The Singular Value Decomposition: the Swiss Army knife of data analysis applied to motion capture
The Singular Value Decomposition (SVD) is an incredibly useful tool with a staggering number of applications in seemingly unrelated fields. In this post I want to write about how the SVD is utilized to determine the orientation of a body segment from the skin markers attached to it. It's an interesting application of the SVD because it has straightforward geometrical interpretation.
Say that we have attached 5 skin markers to the humerus and are tracking them via a motion capture (mocap) system. For each capture frame (determined by the capture frequency), the mocap system provides the 3D coordinates of each of the 5 markers. Suppose that at frame 0 we identified the marker positions via the 3x5 matrix \(\boldsymbol{A}\), where each \(\boldsymbol{a}_i\) is a column vector representing the 3D position of the \(i\)th marker.
\[ \boldsymbol{A} = \begin{bmatrix} \boldsymbol{a_1} & \boldsymbol{a_2} & \boldsymbol{a_3} & \boldsymbol{a_4} & \boldsymbol{a_5} \end{bmatrix} \]
Suppose that at some later point in time, say frame 10, we measured the marker positions and stored them in the 3x5 matrix, \(\boldsymbol{B}\):
\[ \boldsymbol{B} = \begin{bmatrix} \boldsymbol{b_1} & \boldsymbol{b_2} & \boldsymbol{b_3} & \boldsymbol{b_4} & \boldsymbol{b_5} \end{bmatrix} \]
What we wish to find is a 3x1 translation vector, \(\boldsymbol{t}\), and a 3x3 rotation matrix, \(\boldsymbol{R}\) such that:
\[ \boldsymbol{B} = \boldsymbol{R} \cdot \boldsymbol{A} + \boldsymbol{t} \]
In general, under practical considerations, a solution to the above equation does not exist. The markers will slide around the skin, and the measurement system will have some amount of noise - making it impossible to find a proper orthogonal matrix, \(\boldsymbol{R}\), which satisfies the equation above. What we can find is \(\boldsymbol{R}\) and \(\boldsymbol{t}\) that minimize the error below in a least-squares sense:
\[ \boldsymbol{e} = \boldsymbol{B} - (\boldsymbol{R} \cdot \boldsymbol{A} + \boldsymbol{t}) \]
I will skip the mathematical derivation of finding \(\boldsymbol{R}\) and \(\boldsymbol{t}\) that minimize this error, and only present the results.
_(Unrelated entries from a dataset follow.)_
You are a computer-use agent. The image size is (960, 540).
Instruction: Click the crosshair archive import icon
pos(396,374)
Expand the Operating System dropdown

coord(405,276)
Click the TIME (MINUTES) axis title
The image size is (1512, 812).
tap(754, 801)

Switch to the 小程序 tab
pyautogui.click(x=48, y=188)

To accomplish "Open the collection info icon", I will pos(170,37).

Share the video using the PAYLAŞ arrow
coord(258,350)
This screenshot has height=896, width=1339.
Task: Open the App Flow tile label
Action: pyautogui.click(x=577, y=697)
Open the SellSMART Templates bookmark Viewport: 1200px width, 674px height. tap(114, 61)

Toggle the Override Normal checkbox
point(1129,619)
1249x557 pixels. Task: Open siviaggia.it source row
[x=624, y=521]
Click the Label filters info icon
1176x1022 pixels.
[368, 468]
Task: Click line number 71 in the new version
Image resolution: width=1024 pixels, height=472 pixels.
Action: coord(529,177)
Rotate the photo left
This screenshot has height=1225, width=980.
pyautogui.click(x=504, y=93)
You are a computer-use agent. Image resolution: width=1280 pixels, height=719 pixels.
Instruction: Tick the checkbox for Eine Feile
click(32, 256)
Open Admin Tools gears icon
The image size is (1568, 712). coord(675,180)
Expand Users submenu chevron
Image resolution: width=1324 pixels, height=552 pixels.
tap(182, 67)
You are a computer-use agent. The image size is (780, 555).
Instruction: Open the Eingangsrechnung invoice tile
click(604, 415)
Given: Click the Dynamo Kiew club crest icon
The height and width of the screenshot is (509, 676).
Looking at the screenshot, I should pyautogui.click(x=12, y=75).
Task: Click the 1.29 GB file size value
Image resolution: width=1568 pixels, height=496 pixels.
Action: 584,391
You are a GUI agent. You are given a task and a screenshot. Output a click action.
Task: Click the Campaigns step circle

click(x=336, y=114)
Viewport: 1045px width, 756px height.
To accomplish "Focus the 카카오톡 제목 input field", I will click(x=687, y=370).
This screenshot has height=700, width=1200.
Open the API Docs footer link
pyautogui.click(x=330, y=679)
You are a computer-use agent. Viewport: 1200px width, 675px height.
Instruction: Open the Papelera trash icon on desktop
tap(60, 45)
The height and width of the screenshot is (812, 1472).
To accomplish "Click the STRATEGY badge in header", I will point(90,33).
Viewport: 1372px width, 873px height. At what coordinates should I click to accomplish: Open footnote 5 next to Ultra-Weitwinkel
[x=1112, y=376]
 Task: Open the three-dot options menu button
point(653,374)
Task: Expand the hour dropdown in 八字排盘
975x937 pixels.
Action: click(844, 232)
I will present the solution presented by Umeyama because it explicitly utilizes the SVD. For clarity, the solution presented below omits accounting for times when the SVD finds an improper orthogonal matrix (roto-reflection). I actually prefer the mathematical derivation of Horn et al., but that paper doesn't explicitly utilize the SVD - although it does so implicitly. Regardless, to find the optimal \(\boldsymbol{R}\) that minimizes the \(\boldsymbol{e}\) presented above, we first normalize the matrices \(\boldsymbol{A}\) and \(\boldsymbol{B}\) using the centroid of the marker cluster at each time point. To normalize \(\boldsymbol{A}\), first find the centroid of the marker cluster:
\[ \boldsymbol{\hat{a}} = (\sum_{i=1}^{5} \boldsymbol{a}_i)/5 \]
Then the normalized \(\boldsymbol{A}\) (and similarly \(\boldsymbol{B}\)) is defined as:
\[ \hat{\boldsymbol{A}} = \begin{bmatrix} \boldsymbol{a_1} - \boldsymbol{\hat{a}} & \boldsymbol{a_2} - \boldsymbol{\hat{a}} & \boldsymbol{a_3} - \boldsymbol{\hat{a}} & \boldsymbol{a_4} - \boldsymbol{\hat{a}} & \boldsymbol{a_5} - \boldsymbol{\hat{a}} \end{bmatrix} \]
\[ \hat{\boldsymbol{B}} = \begin{bmatrix} \boldsymbol{b_1} - \boldsymbol{\hat{b}} & \boldsymbol{b_2} - \boldsymbol{\hat{b}} & \boldsymbol{b_3} - \boldsymbol{\hat{b}} & \boldsymbol{b_4} - \boldsymbol{\hat{b}} & \boldsymbol{b_5} - \boldsymbol{\hat{b}} \end{bmatrix} \]
The columns of \(\boldsymbol{\hat{A}}\) contain vectors that point from the centroid of the marker cluster to each of the markers at time 0. The columns of \(\boldsymbol{\hat{B}}\) contain vectors that point from the centroid of the marker cluster to each of the markers at time 10. Now compute the SVD as follows:
\[ \boldsymbol{\hat{B}} \cdot \boldsymbol{\hat{A}}^T \cdot = \boldsymbol{U} \cdot \boldsymbol{S} \cdot \boldsymbol{V}^T \]
The optimal \(\boldsymbol{R}\) can be found as follows:
\[ \boldsymbol{R} = \boldsymbol{U} \cdot \boldsymbol{V}^T \]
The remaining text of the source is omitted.